Task requirements
1. In the piece on memes about Pierre Poilievre, what has Poilievre explicitly stated about abortion?
2. Edit the piece on memes about Pierre Poilievre by writing out the passage starting with "Religious rule: There’s" and going on through "women’s fundamental rights.", with "evidence" changed to "proof".

Extract
/---

The meanest and least true meme or online criticism of Pierre Poilievre likely falls into the category of intentional mischaracterization of his core beliefs, especially when it crosses the line from critique to vilification.
Example:
“Pierre Poilievre wants to outlaw abortion, roll back women’s rights, and turn Canada into a Christian nationalist theocracy.”
This meme - and many variations on it - circulates widely, especially in progressive echo chambers. It's often paired with dark, red-tinted photos of Poilievre looking stern, sometimes with overlays of Trump, American flags, or Handmaid’s Tale iconography.
Why It’s Mean (and dumb):
Because it doesn’t attack his policies—it attacks his humanity and his motives, implying he harbors a secret, sinister agenda to dismantle civil rights. It attempts to place him in the company of tyrants and religious extremists, which primes people to fear him, not just disagree with him.
Why It’s False (or wildly misleading):
Abortion: Poilievre has explicitly stated that a government led by him would not legislate on abortion. He knows it’s a political landmine and has taken the same pragmatic stance as Stephen Harper did before him.
Religious rule: There’s no evidence Poilievre wants to impose religious law or align Canada with any theocratic model. He’s not known for invoking religion in speeches or policy.
Women’s rights: There’s no platform proposal or serious indication he intends to revoke rights. His critics may disagree with him on gender policy or language, but that’s not the same as attacking women’s fundamental rights.
MAGA: He’s reacting to Trump-ism, the tariffs, and the calculated chaos of America the same as everyone else. And like all Canadians, he’s working to figure out our best strategy to brace Canada against all this… stuff.
Why It Sticks Anyway:
Because it activates emotional contagion. The meme doesn’t need to be true - it just needs to feel possible to someone already uneasy about Conservative politics. It's meme-as-moral-panic, designed to shift the Overton window by fear, not reason.
Why It Matters:
Memes like this don’t just poison the well of debate - they make it impossible for moderate or curious citizens to explore legitimate Conservative positions without guilt or shame. They close the conversation before it can begin.

\---

Part of a data file
/---

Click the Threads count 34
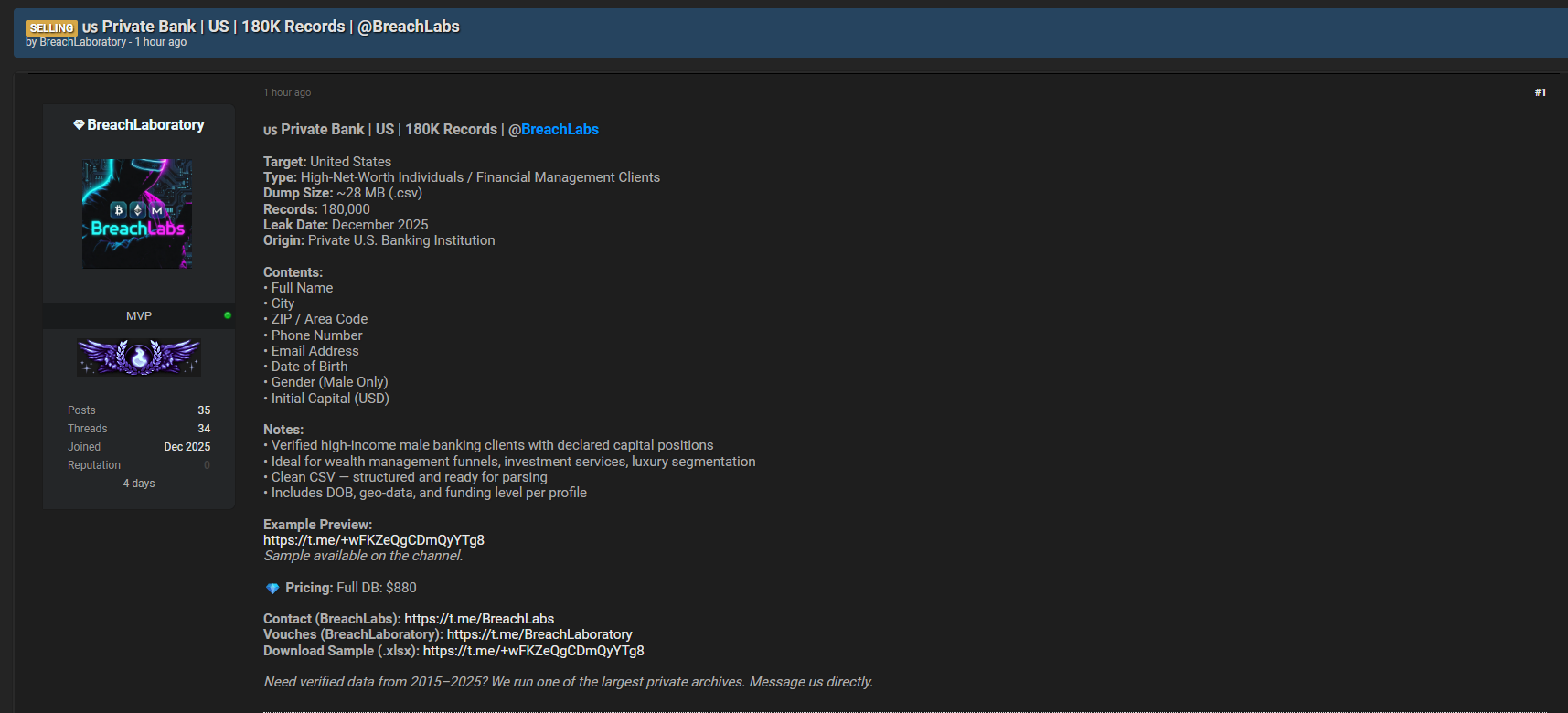The height and width of the screenshot is (713, 1568). click(x=204, y=429)
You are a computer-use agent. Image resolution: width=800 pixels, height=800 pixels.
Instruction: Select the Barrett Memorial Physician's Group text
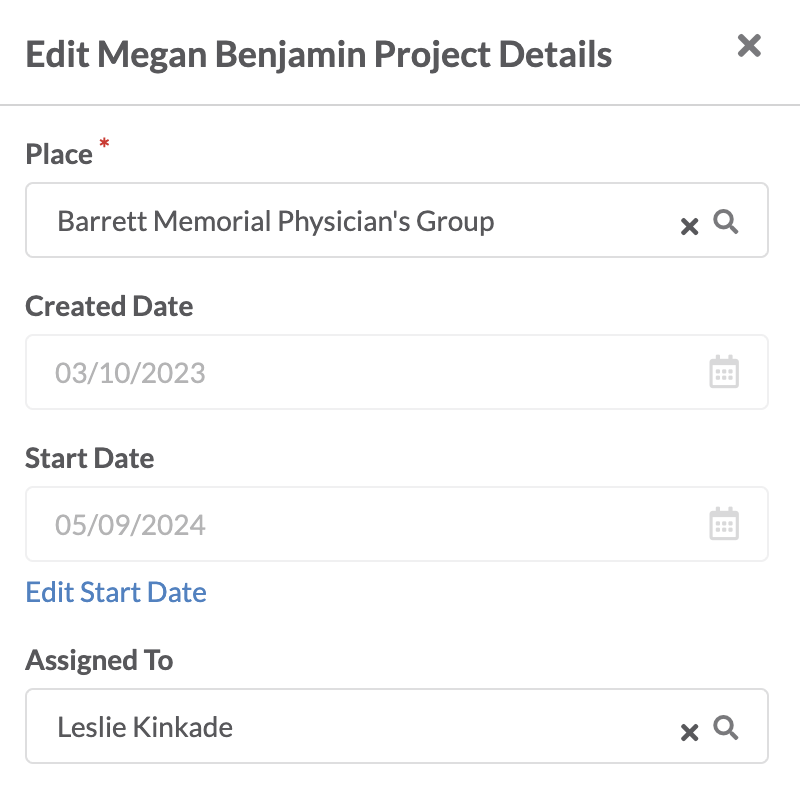276,221
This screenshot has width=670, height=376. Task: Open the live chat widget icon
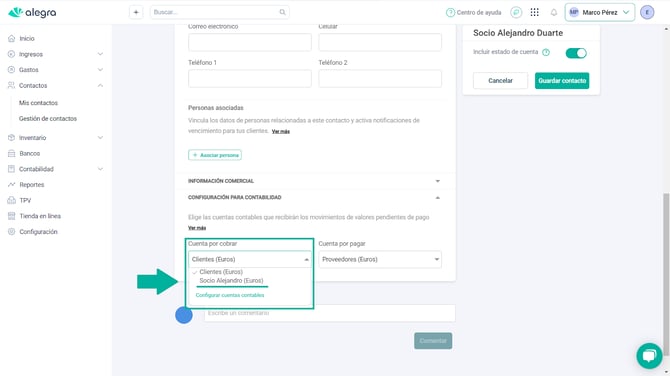[649, 355]
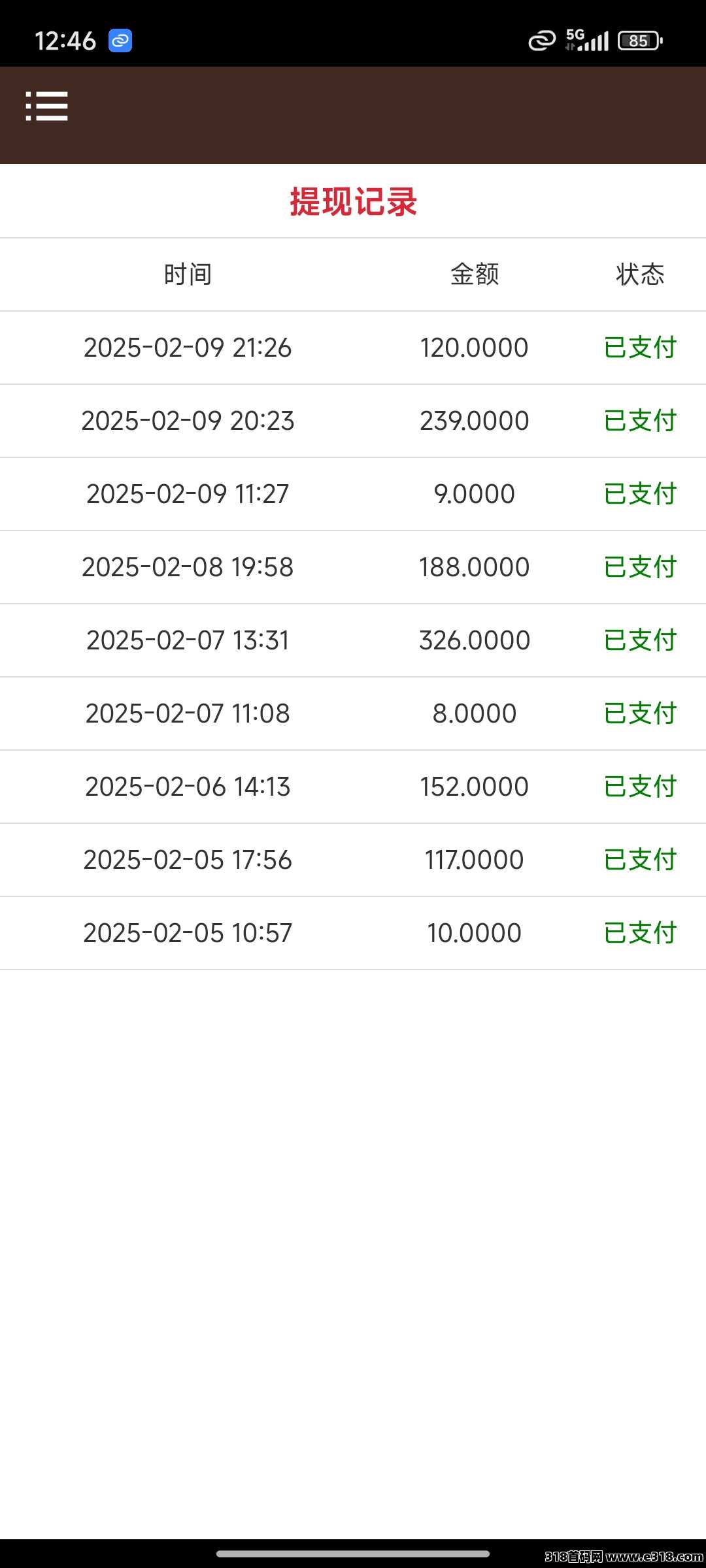Viewport: 706px width, 1568px height.
Task: Tap the chain link icon near signal bars
Action: click(x=542, y=41)
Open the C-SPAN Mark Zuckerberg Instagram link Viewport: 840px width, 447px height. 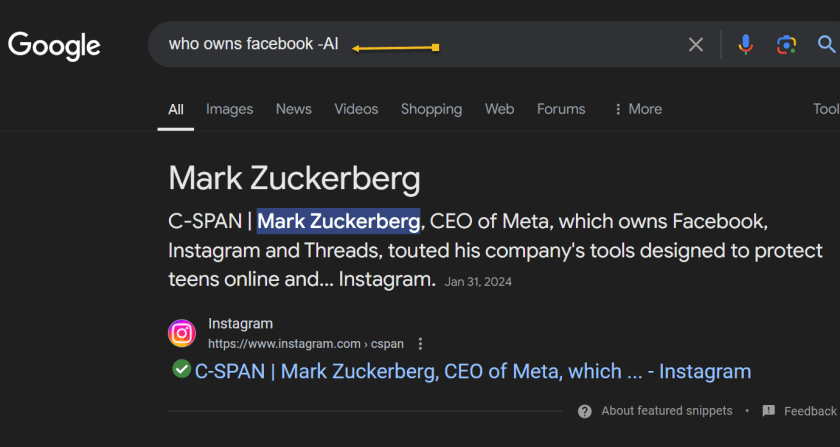(472, 371)
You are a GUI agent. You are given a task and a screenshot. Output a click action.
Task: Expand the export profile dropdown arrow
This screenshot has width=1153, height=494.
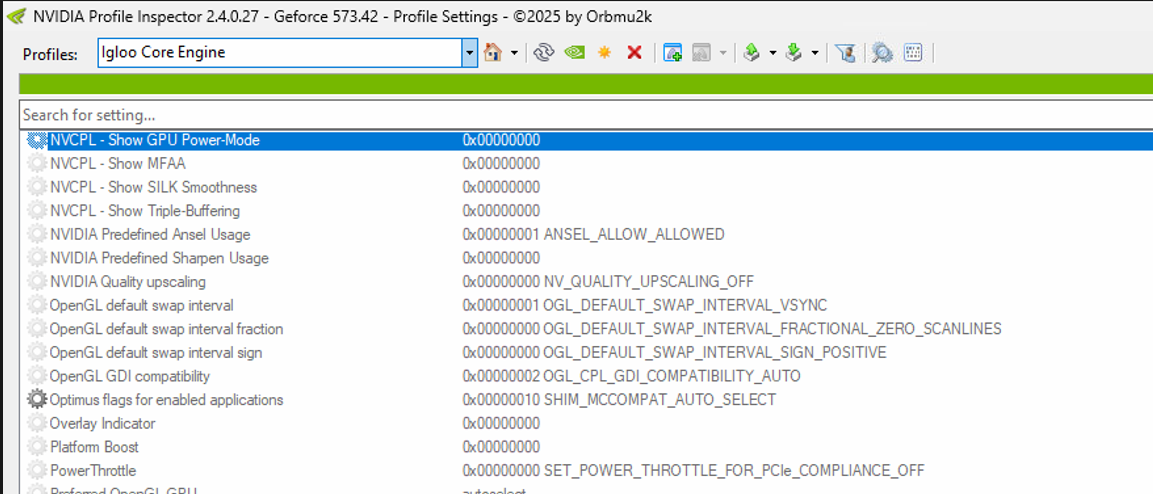coord(773,53)
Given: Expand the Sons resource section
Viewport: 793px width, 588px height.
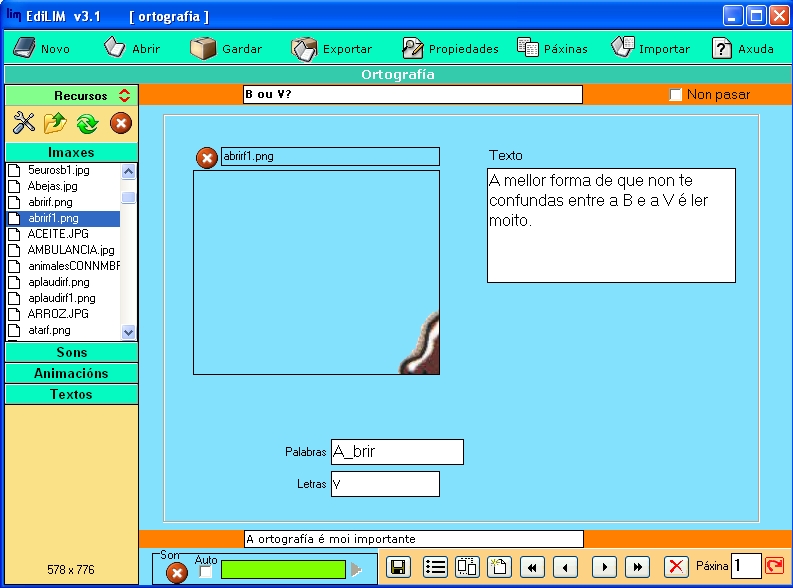Looking at the screenshot, I should pyautogui.click(x=71, y=352).
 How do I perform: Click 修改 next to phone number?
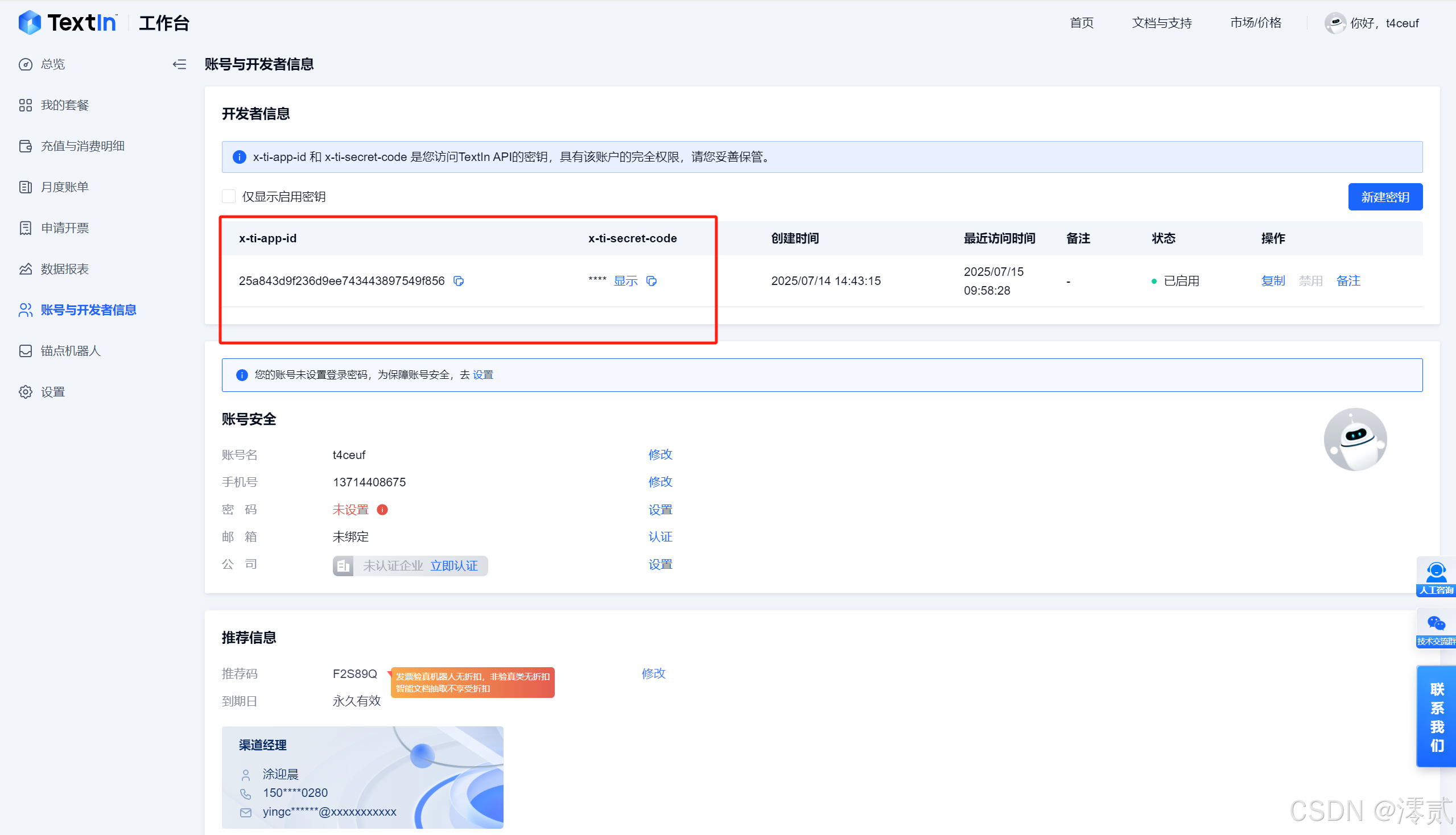(x=660, y=482)
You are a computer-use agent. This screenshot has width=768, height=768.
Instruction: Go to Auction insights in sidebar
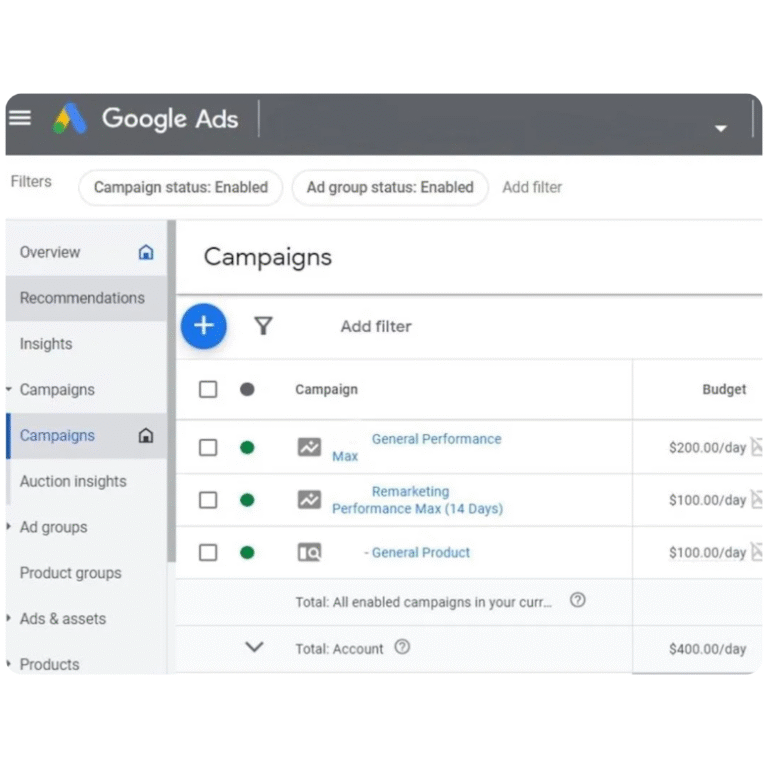pyautogui.click(x=73, y=481)
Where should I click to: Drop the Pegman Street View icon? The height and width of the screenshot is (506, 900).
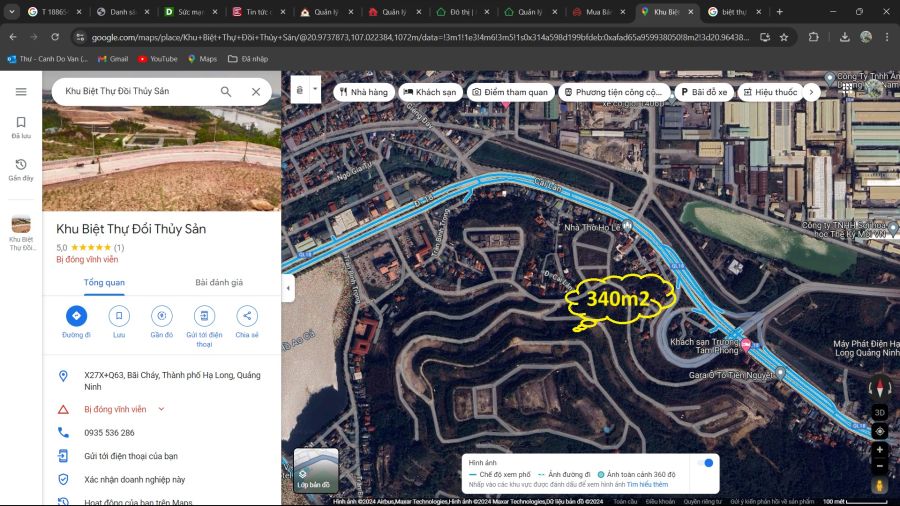point(880,485)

\---

Expected outputs
1. He has stated that a government led by him would not legislate on abortion.

2.
Religious rule: There’s no proof Poilievre wants to impose religious law or align Canada with any theocratic model. He’s not known for invoking religion in speeches or policy.
Women’s rights: There’s no platform proposal or serious indication he intends to revoke rights. His critics may disagree with him on gender policy or language, but that’s not the same as attacking women’s fundamental rights.